As Mattis explained in his Senate testimony, developing robust and effective diplomacy (a project, needless to say, not simply equivalent to giving money to State) is “a cost-benefit ratio” by which expensive, risky, and perhaps unnecessary military action can often be avoided. The old proverb says if you have a hammer, everything looks like a nail, but Mattis—though equipped with the most powerful hammer in the world—advocated instead a more balanced and restrained approach that makes war a choice of truly last resort.
It’s a perspective much needed in the White House after the last 16 years of bipartisan, counterproductive military interventionism, which is why it is so troubling to see President Trump get off to a rocky start with many top U.S. allies. There was the awkward meeting with Germany’s Angela Merkel in which he appeared to refuse to shake her hand. There was the testy phone call with Australia’s Malcolm Turnbull, abruptly cut short by a frustrated Trump. With Britain’s Theresa May, Trump seems to have developed some simpatico, while in new French President Emmanuel Macron he finds a globalist foil.
Of course, political disagreement need not mean poor diplomatic relations. The United States can maintain useful dialogue with other nations without bending to their every whim. Still, it is high time Washington recognize there is no more dangerous combination in foreign policy than military interventionism and diplomatic isolationism.
[T]here is no more dangerous combination in foreign policy than military interventionism and diplomatic isolationism.
The need to cultivate diplomacy extends beyond relations with the United States’ western allies. In fact, it is arguably most important in the greater Mideast, where U.S. foreign policy suffers from a chronic problem of attempting to solve other countries’ internal political problems with external military intervention.

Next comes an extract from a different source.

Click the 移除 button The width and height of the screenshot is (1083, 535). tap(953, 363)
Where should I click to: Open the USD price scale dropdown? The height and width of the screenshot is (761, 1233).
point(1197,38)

Ret. Col. Andrew Bacevich, a military historian, made this point well in a thoughtful conversation with the New Boston Post last year. Rather than maintaining our 16-year holding pattern of intervention, regime change, and nation-building—typically with destabilizing and counterproductive results—Bacevich argues the United States must “get countries in the region that are most directly threatened by jihadism … to take ownership of the problem.”
Failing to follow this advice for the past decade and a half has, as Mattis put it, resulted in some pretty big ammunition purchases: Counting expenditures to date ($4.8 trillion) as well as interest payments on incurred debt ($7.3 trillion by 2053), the wars in Iraq and Afghanistan alone are estimated to cost Americans at least $12 trillion.
Rather than attempt to maintain this unsustainable and demonstrably ineffective dynamic, Bacevich says, Washington must convince “the Iranians, the Turks, the Saudis, Egyptians, Iraqis … to make common cause to deal with the threat that endangers them far, far, far more than it endangers us.” Fundamentally, he adds, this is “a diplomatic task; it’s not a military task.”
That prospect is only possible if the United States can pivot from an unsuccessful, military-first approach to a robust program in which realist diplomacy and productive economic engagement become our go-to tools of statecraft. In dealing with friend and foe alike, it is now more necessary than ever for Washington to lead by good example and good conversation on shared interests and values.